▸ TASK DIRECTIONS: All that should be output is the block of lines below from the line with "Nur notwendige (307, 1339)" to the line with "Alle akzeptieren (472, 1339)", both included, exactly as written.

** Opening EXCERPTED DATA block **

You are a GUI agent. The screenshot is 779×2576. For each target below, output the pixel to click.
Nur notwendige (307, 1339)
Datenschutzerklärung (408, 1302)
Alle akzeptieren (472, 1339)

** Closing EXCERPTED DATA block **
** Opening EXCERPTED DATA block **

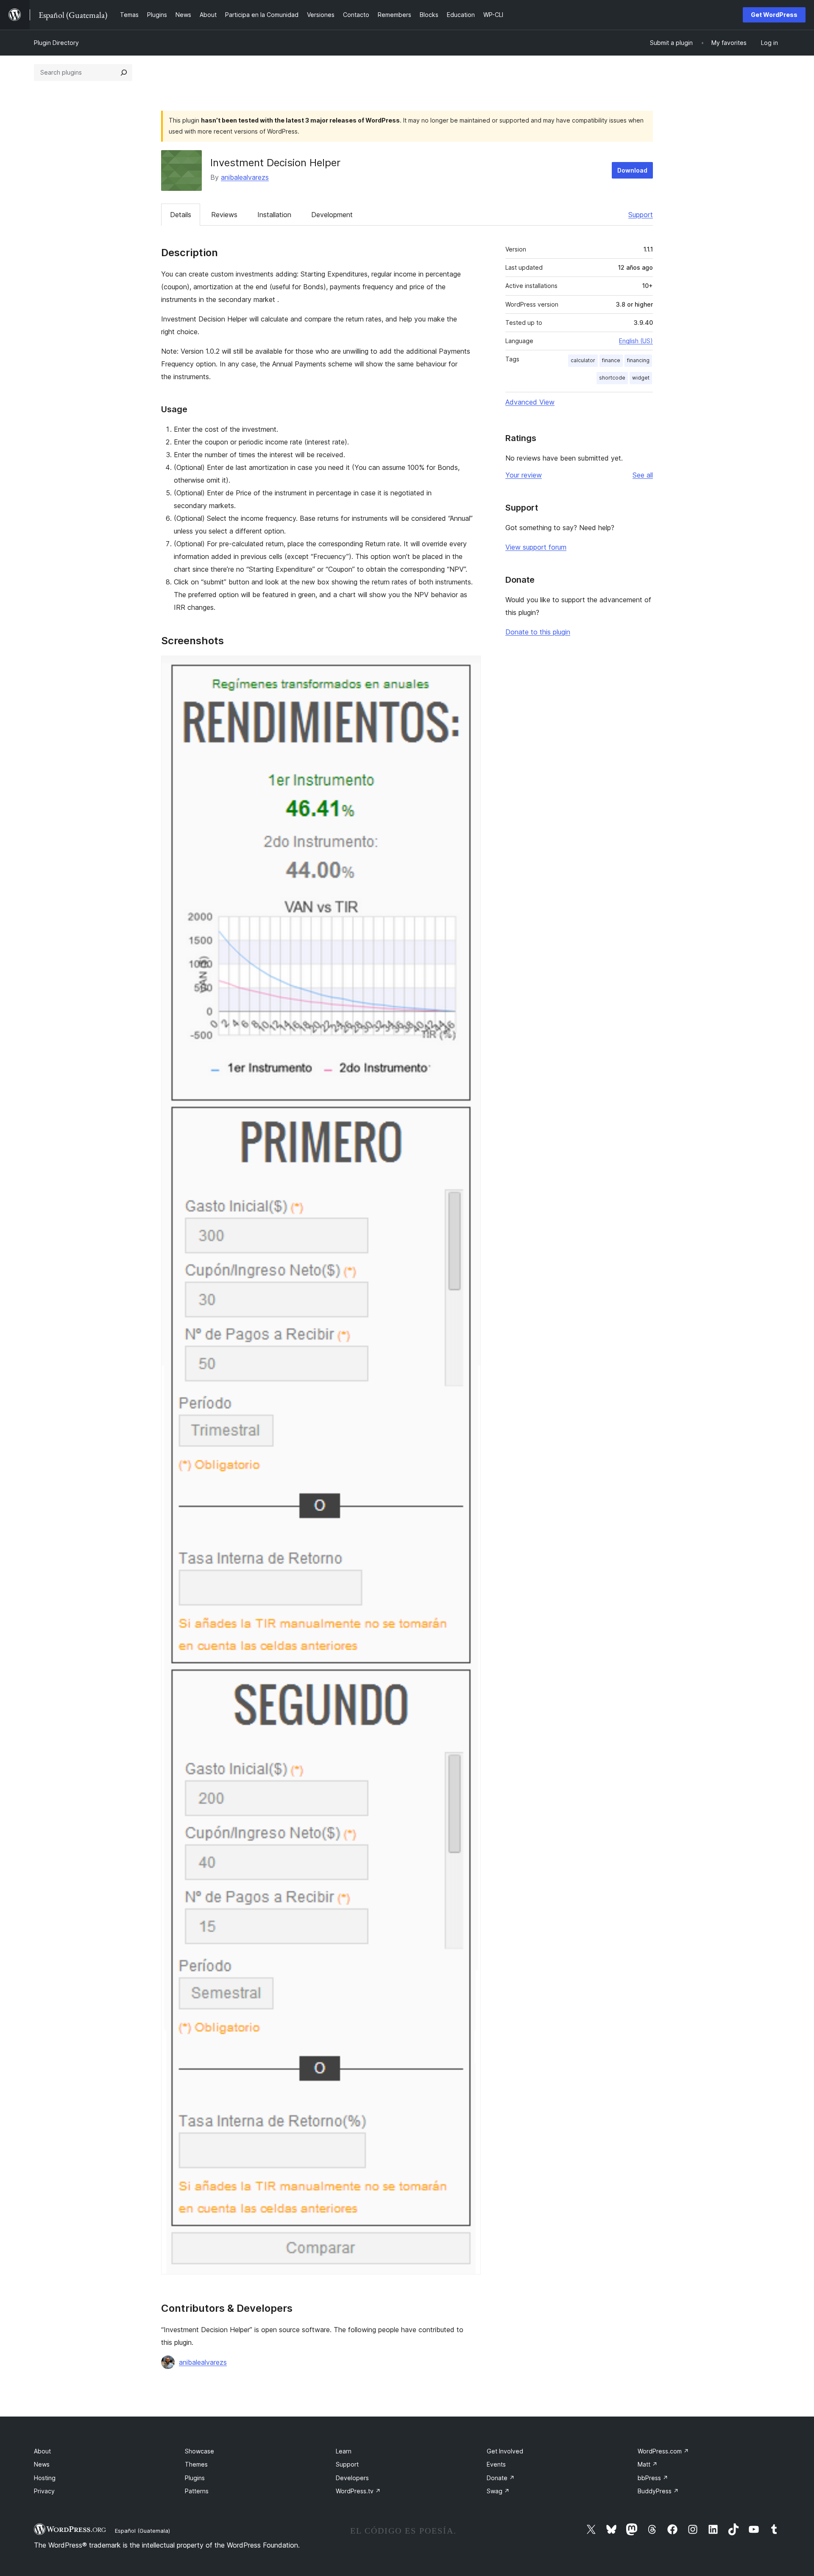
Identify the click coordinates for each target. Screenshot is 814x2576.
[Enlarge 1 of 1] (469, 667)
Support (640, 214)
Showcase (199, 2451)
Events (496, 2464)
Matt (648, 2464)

** Closing EXCERPTED DATA block **

▸ EXERCISE RESULT:
Nur notwendige (307, 1339)
Datenschutzerklärung (408, 1302)
Alle akzeptieren (472, 1339)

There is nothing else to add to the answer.